» TEXT PROVIDED:
-*-*-
Blending Psychotherapy & Meditation

Today we’re sharing our view on how meditation can inform psychotherapy and help take it to the next level.

This isn’t only important if you’re a therapist of some kind or a patient but also if you’re just a growing human being and you’re unsure about how psychology and how meditation fit together.

We’ll ultimately talk about the insight that’s fundamental to any kind of personal transformation, the core human insight that is at the heart of the great spiritual traditions and we find that psychotherapy is sadly lacking.

We’ll also talk about how meditation can catalyze our psychotherapy and our inner work, and cover how that fundamental insight into the human being can change how we do psychotherapy.

A Bit About the ABS Team

We think that one thing that gives the ABS team a big advantage over traditional psychologists and therapists who’ve been through the standard training is that we’ve done a lot of meditation.

We’ve seen firsthand how our psychology works, we’ve deeply felt our emotions, we’ve deeply seen our minds and how they operate, and we’ve also seen the deeper truth of our identity.

To be honest, we don’t think psychologists and therapists have this level of insight. We don’t see it. So we’ll be talking about what meditation can bring to the traditional therapeutic approach.

Meditation Brings Direct Insight

The first thing it brings is direct insight.

What we find is that in psychology is that there’s a huge focus on the models and the theories and the academic stuff.

This is important especially when it covers areas of psychology that we can’t directly access as individuals or that aren’t immediately obvious with a bit of introspection, like the psychology of masses for example.
-*-*-
» CHECK YOUR UNDERSTANDING:
a. In the passage on psychotherapy and meditation, what does the ABS team say gives it a big advantage over traditional psychologists and therapists?
b. Summarize the passage on psychotherapy and meditation in two sentences.
c. Continue the passage on psychotherapy and meditation from its last sentence.
The records that come next are separate material, unrelated to the passage on psychotherapy and meditation.

[Items from a data source]
-*-*-
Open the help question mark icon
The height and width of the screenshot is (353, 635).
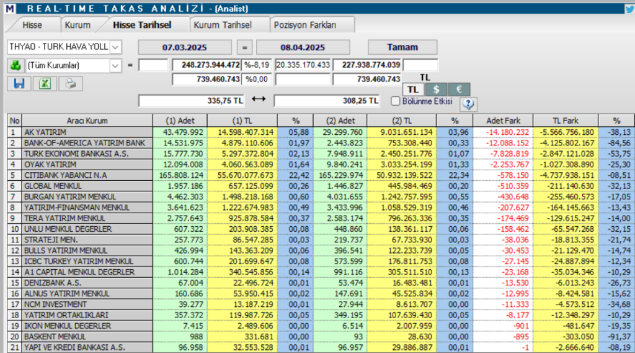pos(468,103)
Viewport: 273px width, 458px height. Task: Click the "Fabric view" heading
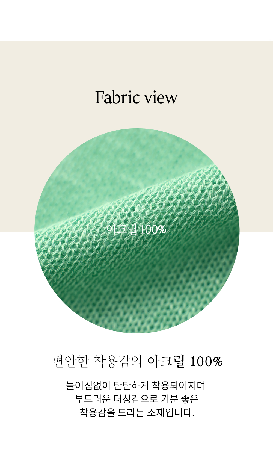click(x=136, y=97)
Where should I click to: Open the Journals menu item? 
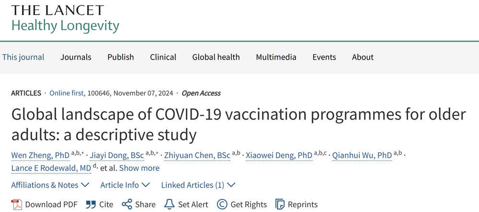76,57
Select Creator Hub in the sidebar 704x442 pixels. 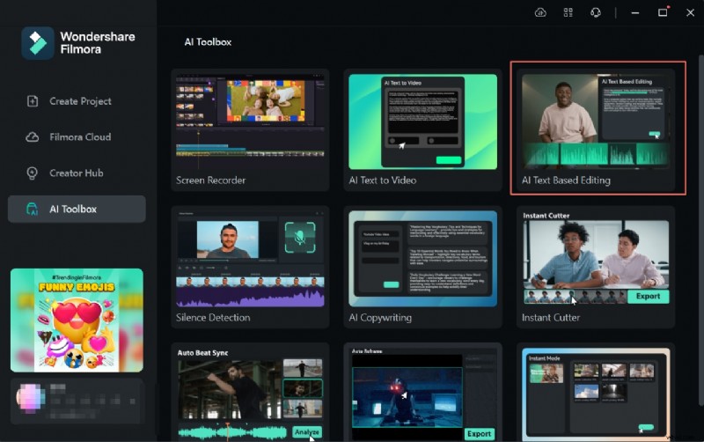click(x=76, y=173)
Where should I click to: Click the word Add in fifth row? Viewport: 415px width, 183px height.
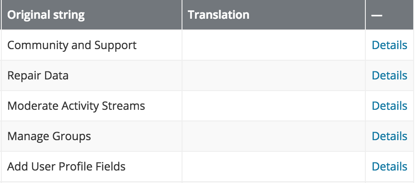pos(17,166)
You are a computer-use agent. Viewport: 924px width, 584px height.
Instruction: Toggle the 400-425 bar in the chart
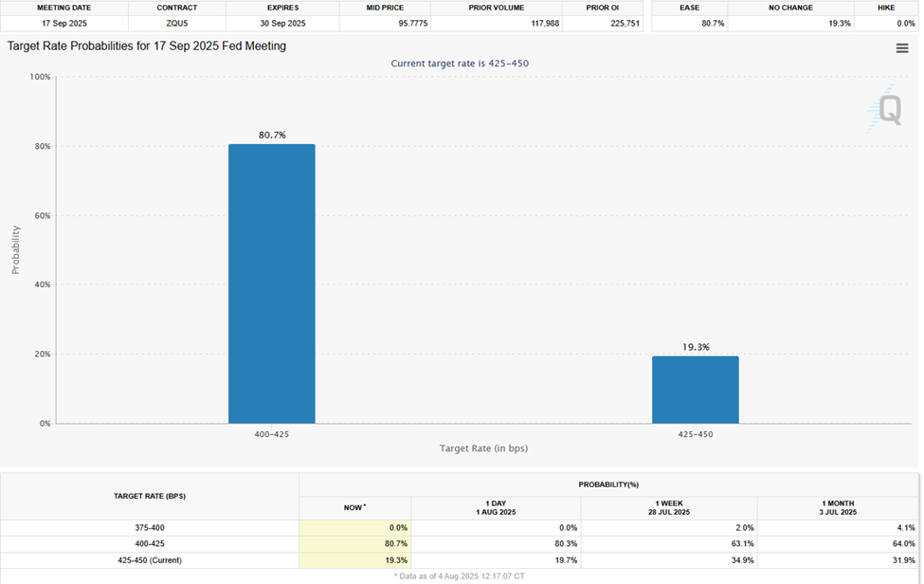click(271, 284)
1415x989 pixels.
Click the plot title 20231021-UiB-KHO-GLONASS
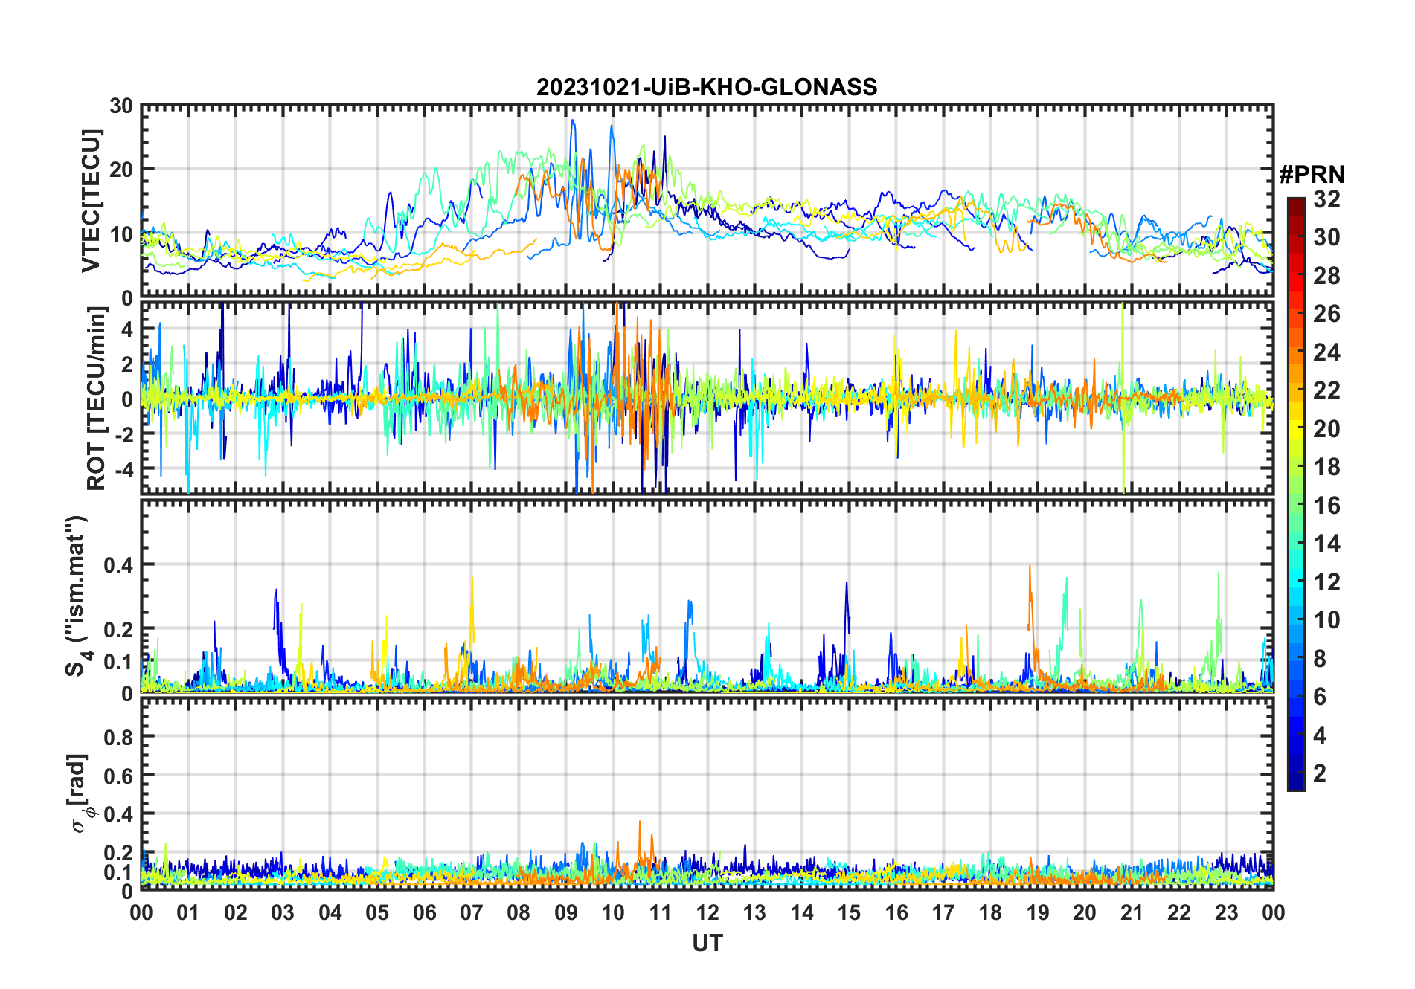coord(707,88)
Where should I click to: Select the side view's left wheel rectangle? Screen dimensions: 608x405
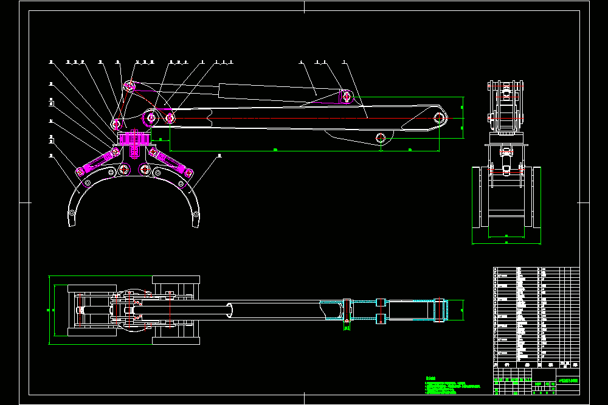pyautogui.click(x=477, y=198)
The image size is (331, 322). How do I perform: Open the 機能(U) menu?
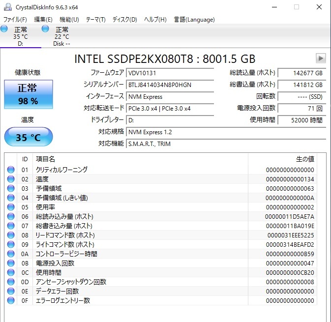coord(69,20)
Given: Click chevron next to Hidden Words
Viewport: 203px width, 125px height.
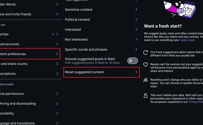Looking at the screenshot, I should coord(57,4).
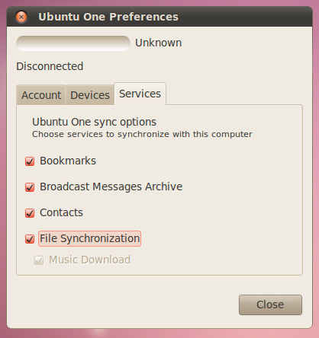Click the Close button
The height and width of the screenshot is (338, 319).
pyautogui.click(x=270, y=305)
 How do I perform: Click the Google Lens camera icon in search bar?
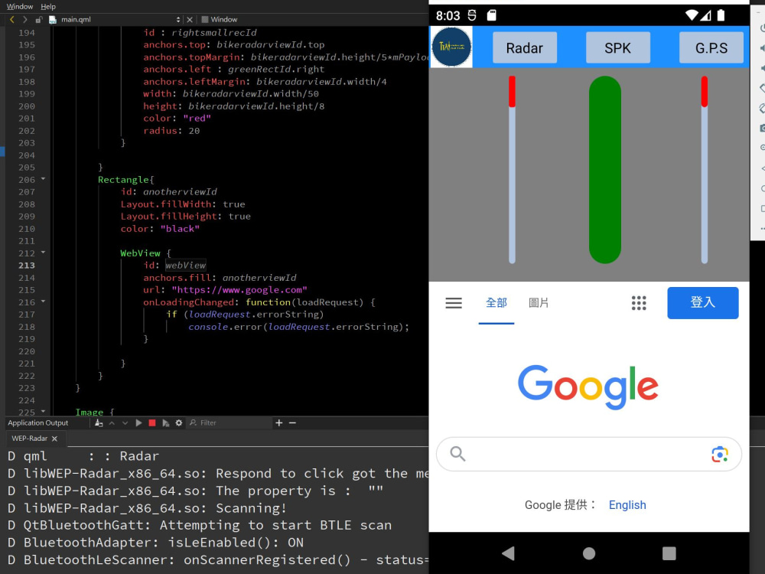point(719,454)
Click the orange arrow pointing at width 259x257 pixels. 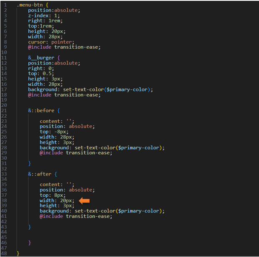click(85, 200)

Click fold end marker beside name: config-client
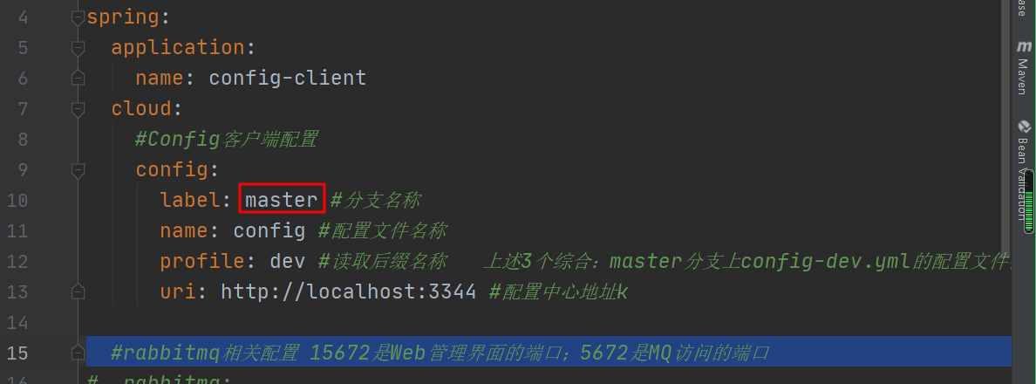tap(78, 78)
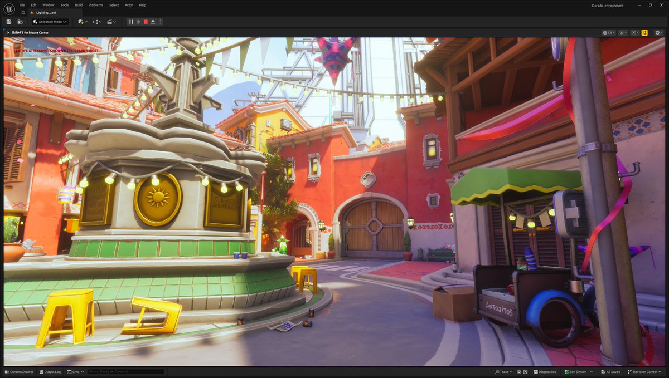The image size is (669, 378).
Task: Open the Lit view mode dropdown
Action: point(608,32)
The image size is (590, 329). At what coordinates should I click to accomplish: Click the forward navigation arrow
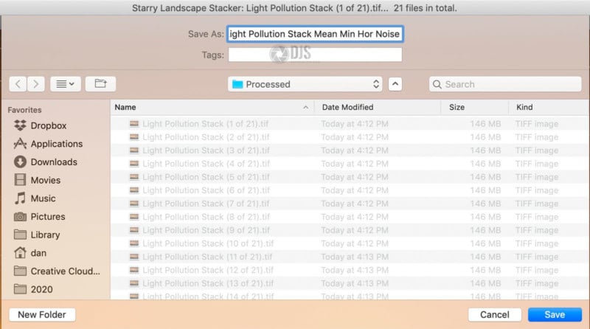(35, 84)
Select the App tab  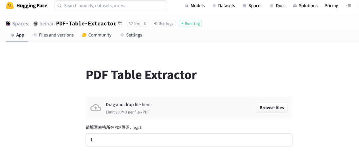point(17,35)
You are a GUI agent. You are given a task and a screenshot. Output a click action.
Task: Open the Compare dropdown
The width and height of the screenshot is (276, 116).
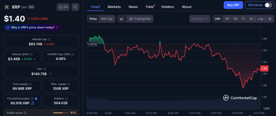click(199, 19)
-*-*-
» ANSWERS TO THE PROBLEMS:
a. The team has done a lot of meditation.

b. The passage sets out to show how meditation can inform psychotherapy and take it to the next level, including a core insight from the great spiritual traditions that psychotherapy lacks. The ABS team says its extensive meditation gives it insight into emotions, the mind and identity that traditional therapists don't have, and that meditation brings direct insight where psychology focuses heavily on models and theories.

c.
But let’s face it, much of psychology is focused on the individual and their first-person experience. In our opinion, without the first person insight that meditation and other spiritual practices gives you, you can never truly understand how your mind or your emotions or your psychology work, and you can’t understand how that works for other people either.

You can’t really be a therapist then. It’s kind of like being a maths teacher and telling everyone else how to do maths but you yourself can’t actually do it.

What happens is that we think about these things too much. We think about the topic of psychology too much. We don’t see it.

We rely on authority figures and the standard psychological corpus, and all our ideas and advice aren’t really rooted in any direct experience. We’ve met a lot of psychology students and even professionals and we felt just by interacting with them that they’d never really had a lot of deep insight into themselves and how they work

How can you do psychotherapy if you’ve not had any deep insight into your own workings? How can you then work with other people to help them have the same deep insight?

We think meditation can offer that to us, and what we’re seeing in practice is that when meditation is brought into standard techniques, like Cognitive Behavioural Therapy, it’s like a catalyst. It supercharges the therapeutic effort. Treatments like Mindfulness-Based Cognitive Therapy are as effective as antidepressants for a range of conditions like anxiety, depression, and so on.

So we’re not just waxing lyrical about meditation. This is real. Meditation catalyzes therapy, and we think you need that first-hand experience as a therapist, otherwise how can you effectively lead others to change themselves?

Patients Learn Tools

The second point we want to make is that patients learn tools through meditation. Whenever we’ve had traditional therapy, it’s been sort of cathartic, and it’s helped us see our patterns more clearly, but it hasn’t taught us any lasting skills. We’ve always felt quite dependent on the therapist, because they’re following some standard technique, or methodology or algorithm, and we’re just on the receiving end.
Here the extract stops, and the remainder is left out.